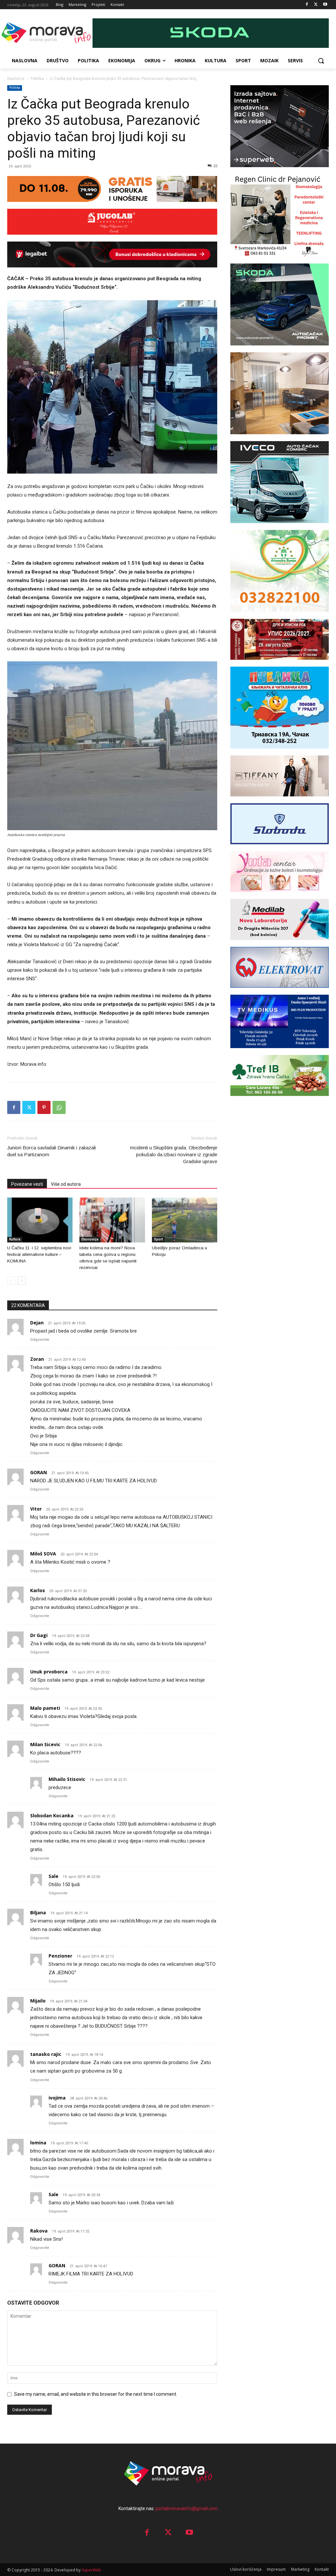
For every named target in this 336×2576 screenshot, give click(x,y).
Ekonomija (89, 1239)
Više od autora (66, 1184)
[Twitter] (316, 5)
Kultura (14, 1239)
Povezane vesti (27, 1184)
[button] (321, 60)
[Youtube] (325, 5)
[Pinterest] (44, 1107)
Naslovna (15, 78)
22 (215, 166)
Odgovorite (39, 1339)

_ _ _

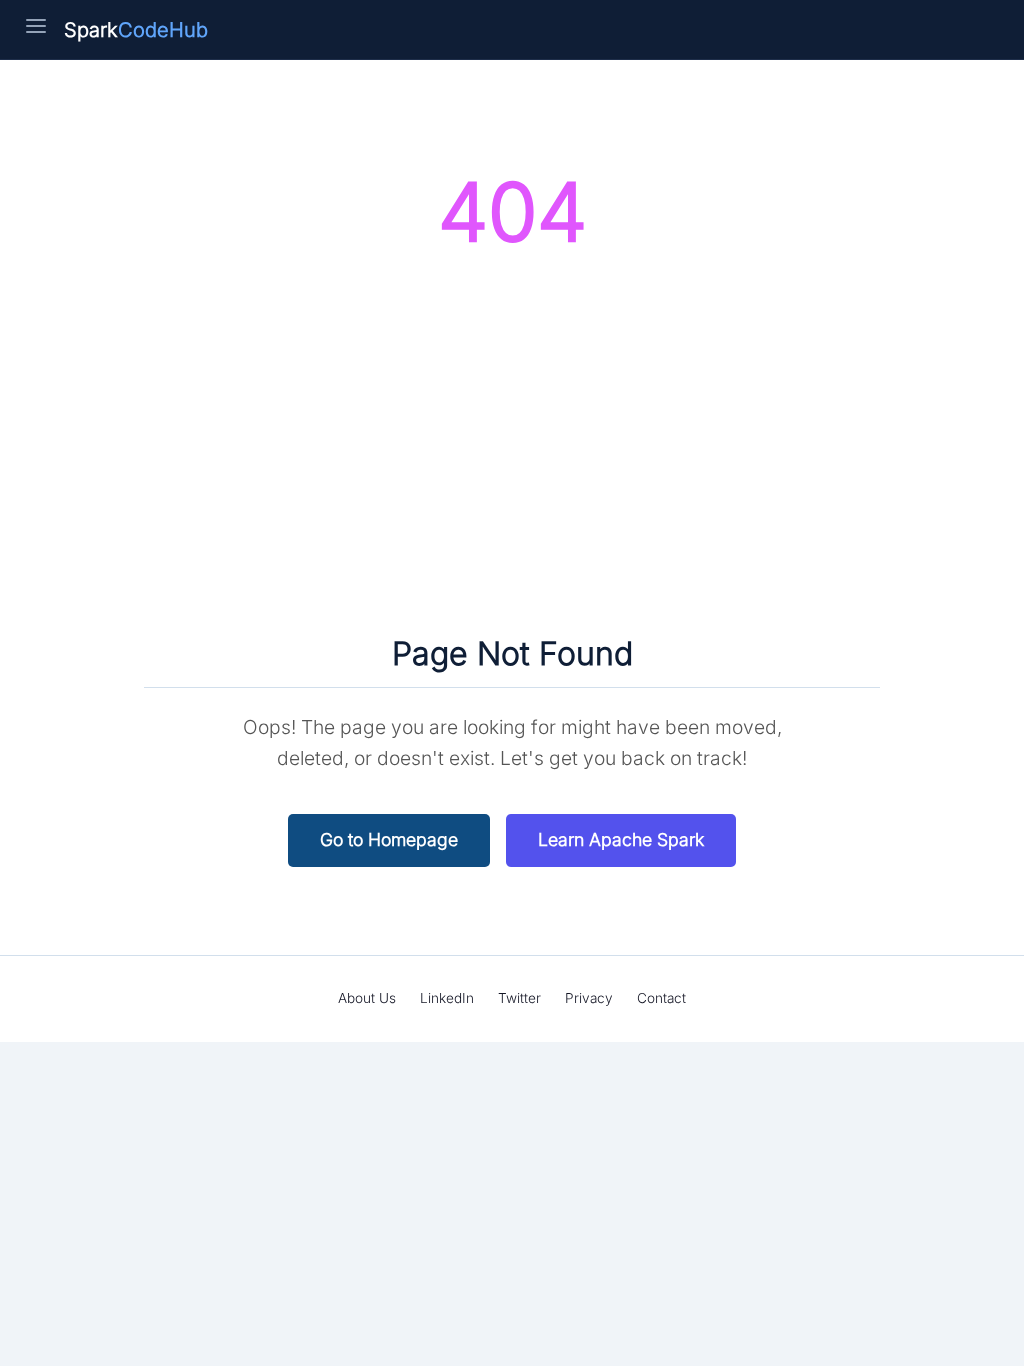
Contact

_ _ _

## Requirement
Proceeding from the line containing "For every named" through the line containing "Odgovorite (39, 1339)", transcribe the lines above exactly, both end lines included.

## Solution to this exercise
For every named target in this 336×2576 screenshot, give click(x,y).
Ekonomija (89, 1239)
Više od autora (66, 1184)
[Twitter] (316, 5)
Kultura (14, 1239)
Povezane vesti (27, 1184)
[button] (321, 60)
[Youtube] (325, 5)
[Pinterest] (44, 1107)
Naslovna (15, 78)
22 (215, 166)
Odgovorite (39, 1339)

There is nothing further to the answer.